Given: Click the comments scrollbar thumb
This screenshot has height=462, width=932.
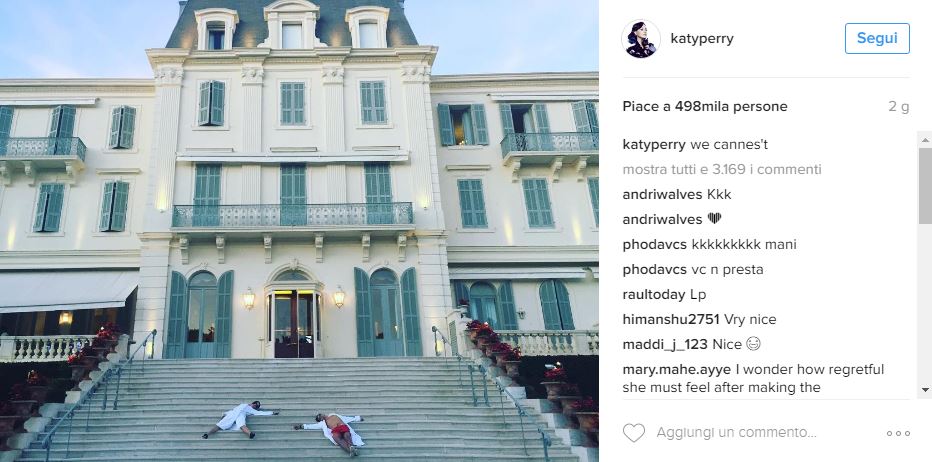Looking at the screenshot, I should 925,186.
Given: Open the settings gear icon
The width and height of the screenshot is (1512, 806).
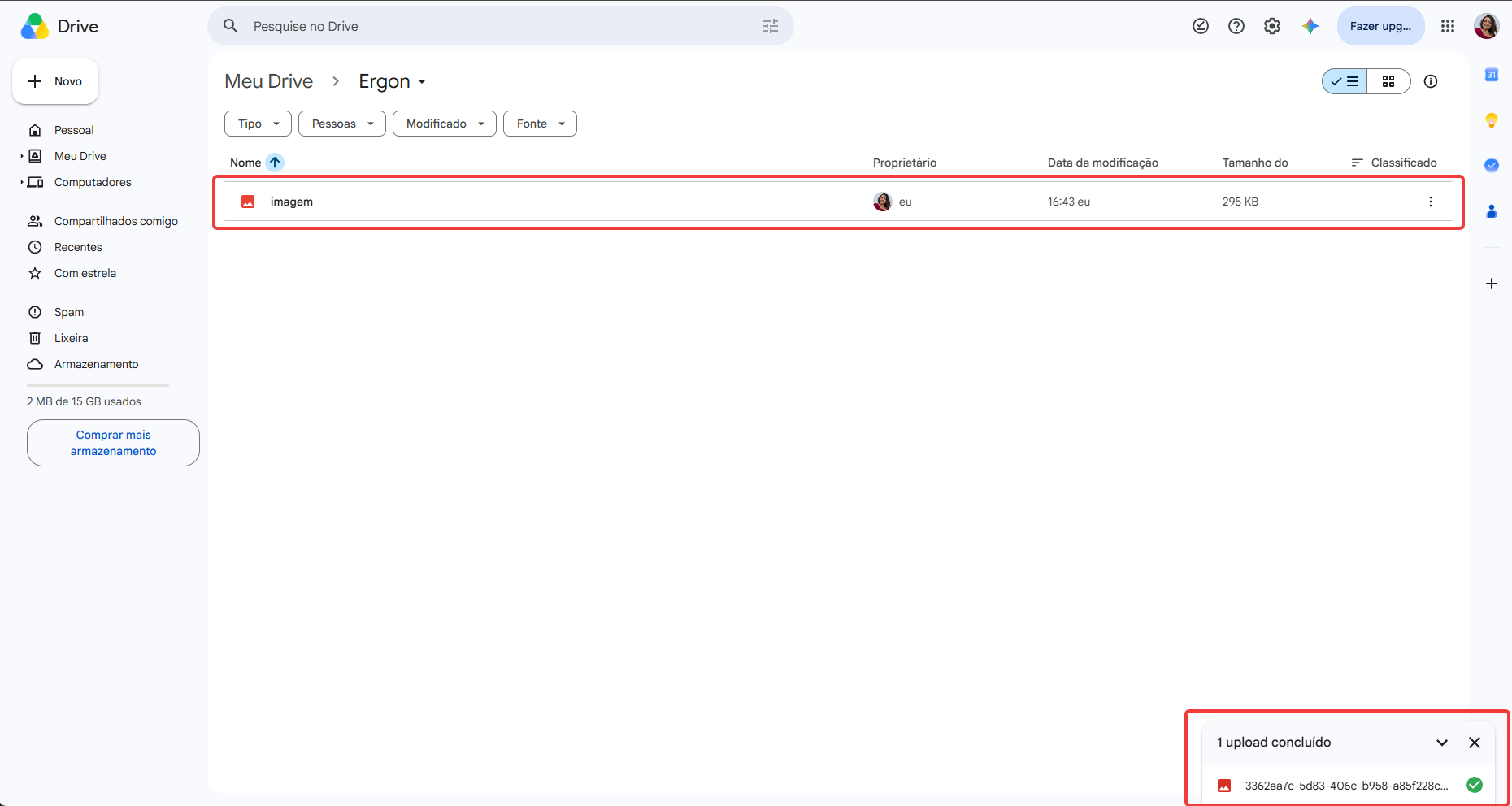Looking at the screenshot, I should click(x=1272, y=26).
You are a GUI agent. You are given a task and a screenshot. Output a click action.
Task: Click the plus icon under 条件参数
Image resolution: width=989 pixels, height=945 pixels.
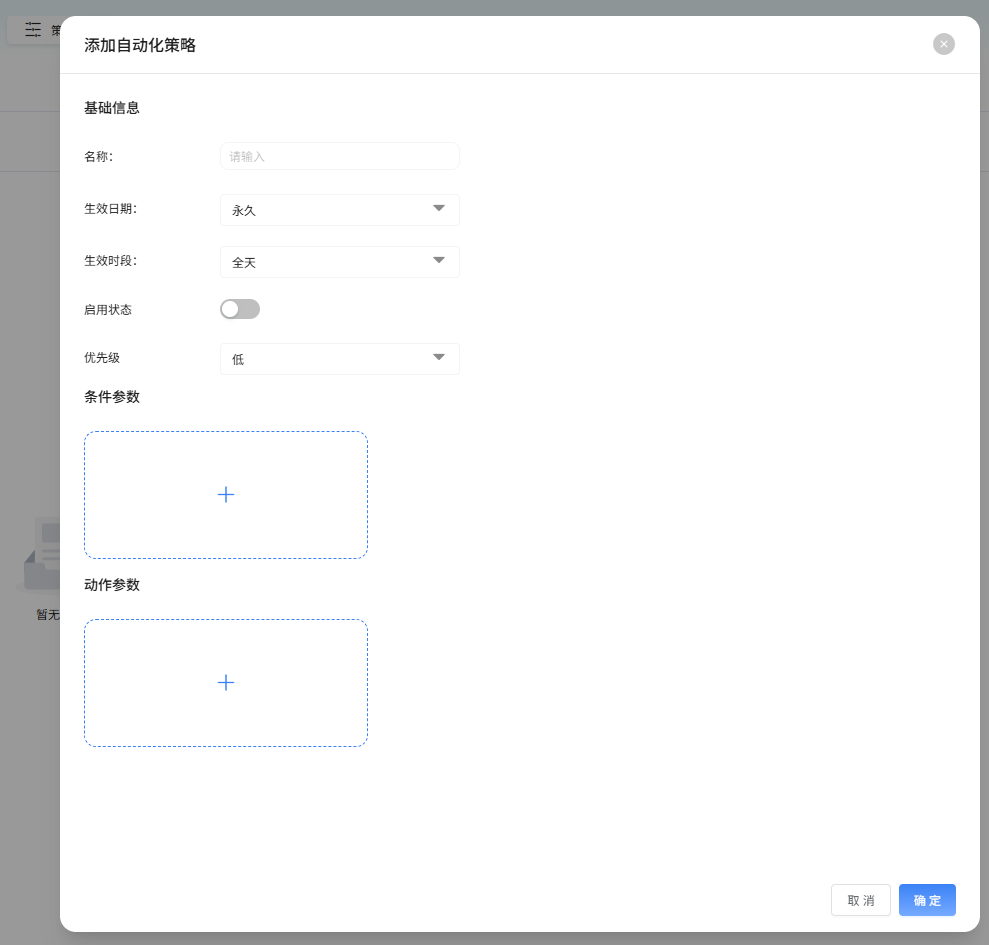pyautogui.click(x=226, y=494)
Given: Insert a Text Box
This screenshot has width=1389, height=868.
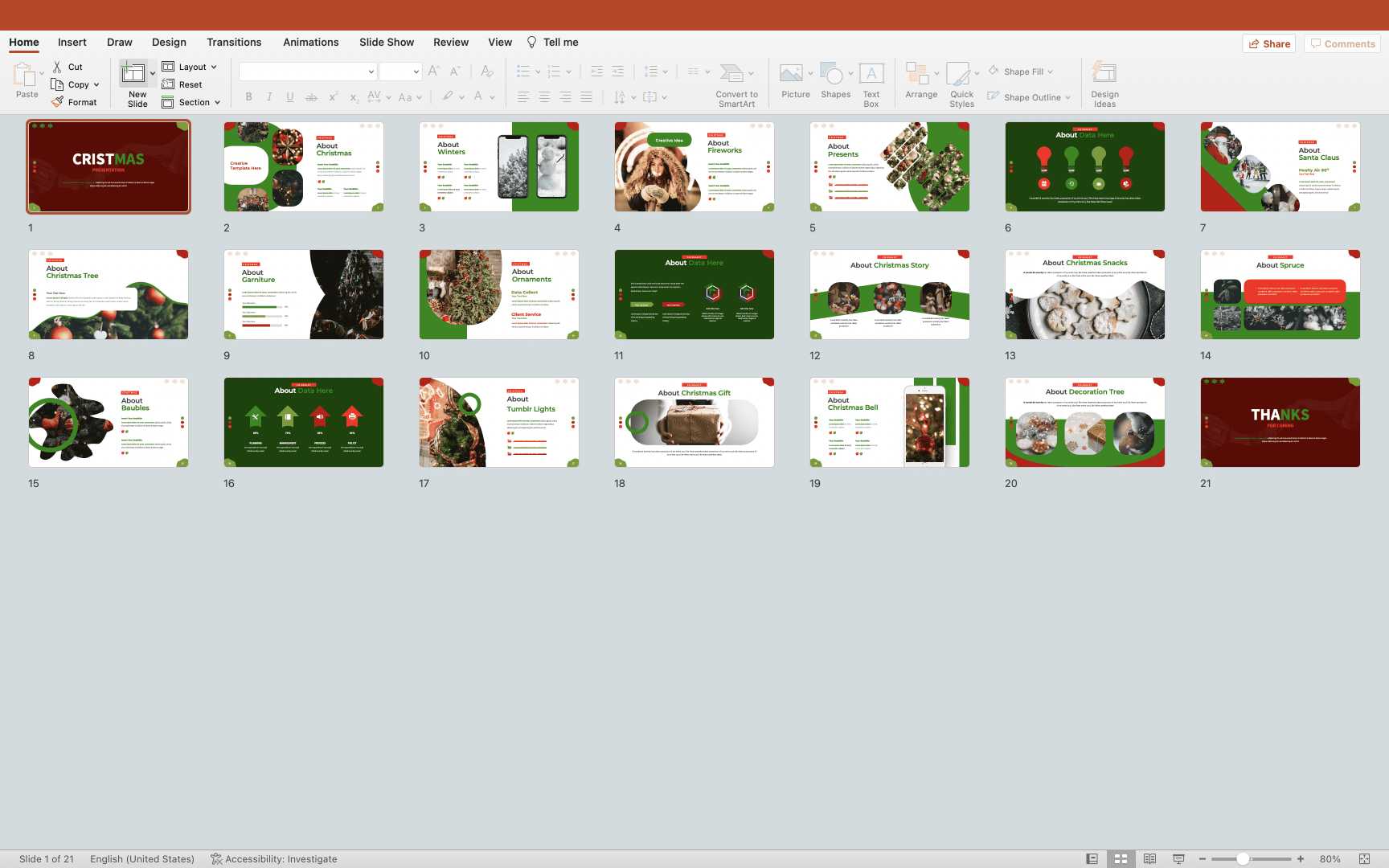Looking at the screenshot, I should tap(871, 75).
········
WHAT IS NEEDED:
All the lines above must be written out exactly, without a single picture.

RESPONSE BOX:
Given: Click the comments scrollbar thumb
This screenshot has height=462, width=932.
Looking at the screenshot, I should 925,186.
Given: Open the settings gear icon
The width and height of the screenshot is (1512, 806).
Looking at the screenshot, I should click(x=1272, y=26).
You are a GUI agent. You are given a task and a screenshot. Output a click action.
Task: Click the plus icon under 条件参数
Image resolution: width=989 pixels, height=945 pixels.
pyautogui.click(x=226, y=494)
Given: Insert a Text Box
This screenshot has width=1389, height=868.
Looking at the screenshot, I should tap(871, 75).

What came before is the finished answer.